Each week, I recommend two podcasts that you should listen to. Go here to find out how podcasts changed my life.
The Fogelnest Files
With only thirteen episodes so far, The Fogelnest Files is still but a nascent enterprise on the highly popular Earwolf Podcast Network. However, those twelve episodes have made me smile more than most long-running podcasts. My smile is not just from the humor (for which there is plenty), but for the appreciation of host Jake Fogelnest's deep love and amazing ability to curate some of the best gems of pop culture past. Each week, he picks several YouTube videos to watch based on a theme (politics, rock music) and he and the guest comment on them. Watching videos with someone may not be your first pitch for a podcast, but it works (and he posts the list of videos for each week to watch before/during/after listening to the podcast).
The clips are sublime. Whether it's watching obscure band Manakin, watching Hilary Clinton attack sexist remarks, or introducing folks to the Beaver trilogy, they are always lead to great conversation with the guests.

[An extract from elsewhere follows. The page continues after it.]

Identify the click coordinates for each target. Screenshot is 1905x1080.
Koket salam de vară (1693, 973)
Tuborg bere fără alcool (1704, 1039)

A favorite episode of mine so far is with '90s MTV star Julie Brown, talking about her career and showing the best clips of her career. How great is "Homecoming Queen's Got a Gun?"

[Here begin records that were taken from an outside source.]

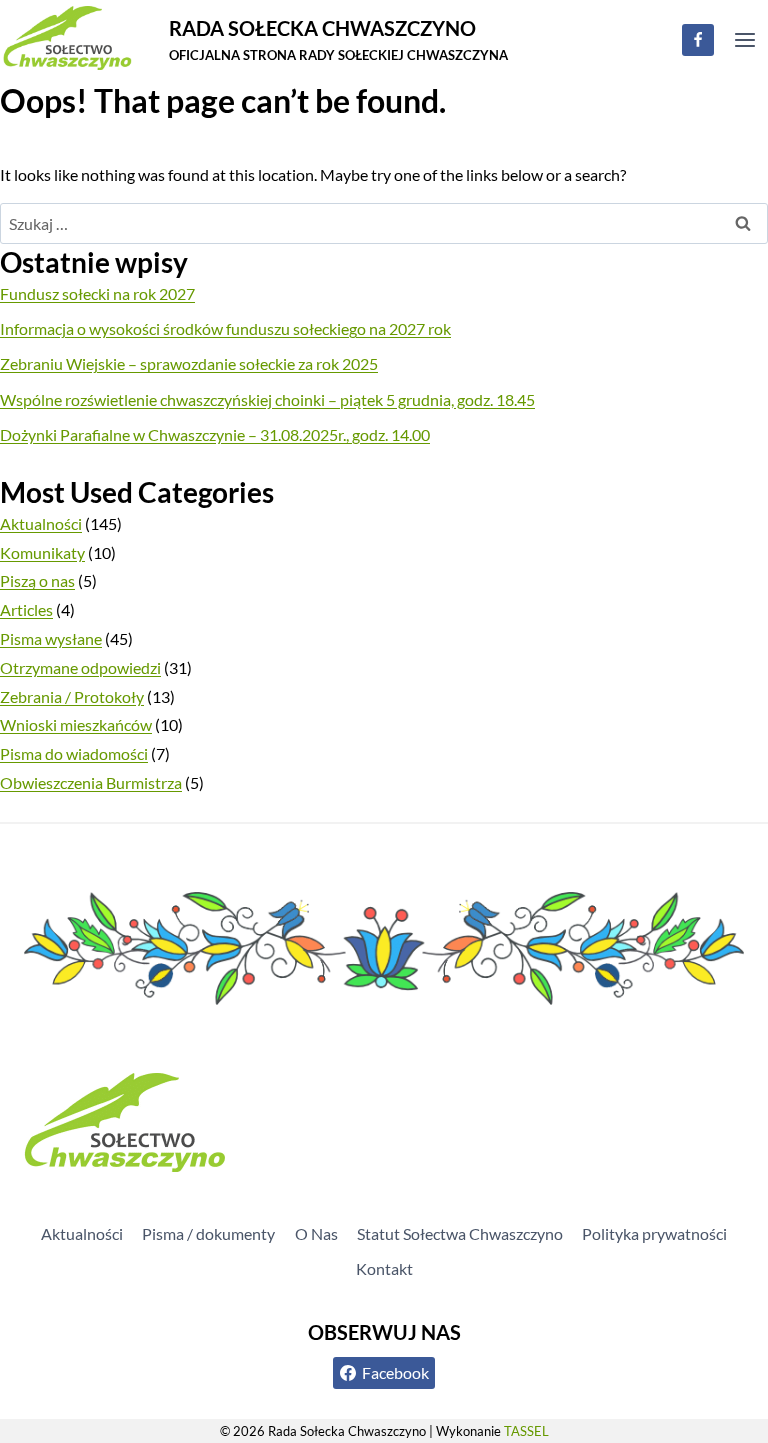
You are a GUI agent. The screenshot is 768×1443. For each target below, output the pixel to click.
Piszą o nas (37, 580)
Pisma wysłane (51, 638)
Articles (26, 609)
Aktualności (41, 523)
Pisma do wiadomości (74, 753)
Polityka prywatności (654, 1233)
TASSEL (526, 1431)
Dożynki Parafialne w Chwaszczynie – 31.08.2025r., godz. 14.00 (215, 434)
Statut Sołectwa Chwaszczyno (460, 1233)
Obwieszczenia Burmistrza (91, 782)
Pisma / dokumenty (208, 1233)
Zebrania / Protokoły (72, 696)
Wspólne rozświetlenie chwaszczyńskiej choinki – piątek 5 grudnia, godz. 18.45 (267, 399)
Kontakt (384, 1268)
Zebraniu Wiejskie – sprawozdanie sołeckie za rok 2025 (189, 363)
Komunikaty (42, 552)
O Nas (316, 1233)
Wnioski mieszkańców (76, 724)
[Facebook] (698, 40)
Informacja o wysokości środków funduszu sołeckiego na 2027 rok (225, 328)
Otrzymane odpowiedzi (80, 667)
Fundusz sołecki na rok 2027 (97, 293)
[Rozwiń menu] (744, 39)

You may know Jake Fogelnest as a teenager from his MTV show Squirt TV, a DJ on Sirius XM, a talking head on the I Love The _____ shows, and from the internet. He's a force to be reckoned with on Twitter, and seems to know everyone, not because he's a fame chaser, but because he's just an all-around NICE guy who loves to chat about movies, TV, music, books... everything that a true pop culture geek loves. He's like the friend you go to midnight screenings with and challenge each other by trying to name the most obscure episodes of Family Ties. (I mean, that's what I do with my friends. I thought everyone did that.) He has a fantastic way of engaging guests and bringing up obscure anecdotes about his adventures with celebrities at age fourteen.

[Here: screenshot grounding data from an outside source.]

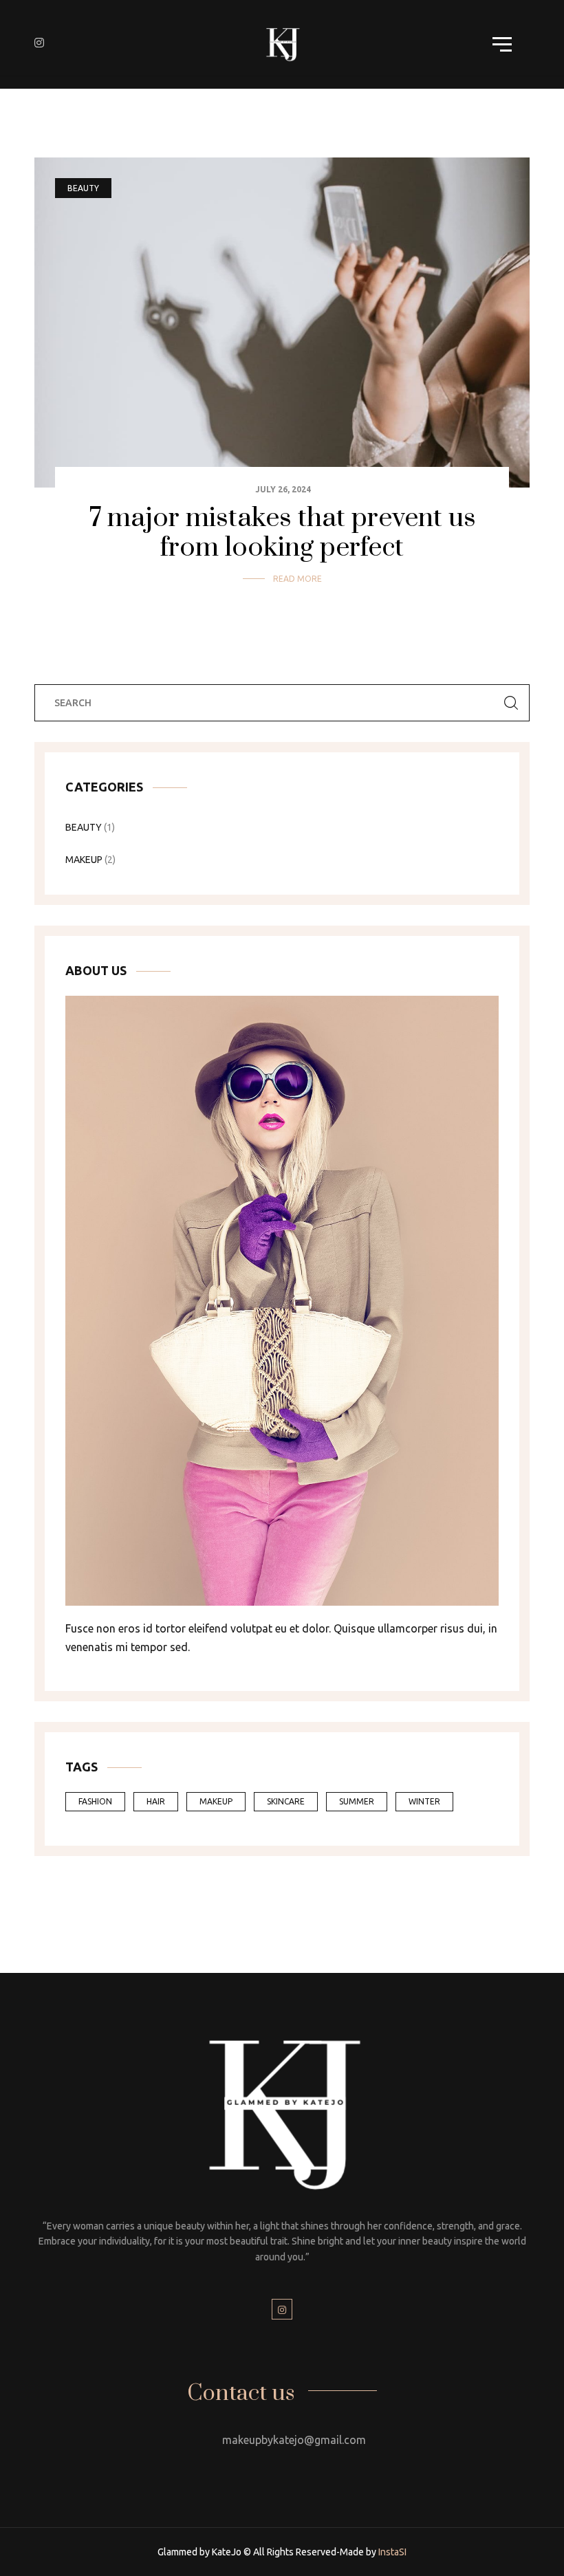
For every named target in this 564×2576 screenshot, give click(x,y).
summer (356, 1801)
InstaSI (392, 2551)
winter (424, 1801)
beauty (83, 188)
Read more (297, 578)
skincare (286, 1801)
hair (156, 1801)
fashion (95, 1801)
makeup (83, 859)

When I tell people I love pop culture, I think they often assume that I mean that I love watching TV, movies, and celebrity gossip. Which I do, but there's more to it than that. I love pop culture as a reflection of society, and each piece represents a reflection of society. I like the discussion it promotes. Reminiscing about an old show with someone can create an instant connection and instant sharing of values, childhood, and other things that typically don't come with other small talk. I believe that Jake Fogelnest shares the same love for pop culture, and seeing him put his vast knowledge to use makes me happy to know that there's someone out there that loves pop culture even more than I do, and is putting that love to good use.
I've followed Emily Heller's standup career when I saw her set accidentally as an opener to a variety show, and I'm glad to see that she's jumped on the podcast bandwagon. Her show is certainly funny, but is set apart from other comedy podcasts in its focus. Her show focuses on learning new and weird knowledge, and has guests on that share their knowledge about a particular topic. However, these guests are far from academicians, but still have some great knowledge to bring. I applaud their choice of guests, some of whom are more well-known while others are writers, artists, or other interesting people from their lives. Segments include "Wiki Of The Week" where Emily and Lisa review a Wikipedia page.
Heller and co-host Lisa Hanawalt complement each other well, with Lisa being more reserved (i.e., she's not a comedian) to Emily's more outspoken personality. The great thing about Emily Heller is that she is incredibly funny and her standup routines can go into bizarre territory, but as "herself" she's just the right mix of honest, down to earth, and even open enough to share some of her vulnerabilities. Now on its fifteenth episode, I’m excited for Baby Geniuses to really start taking form.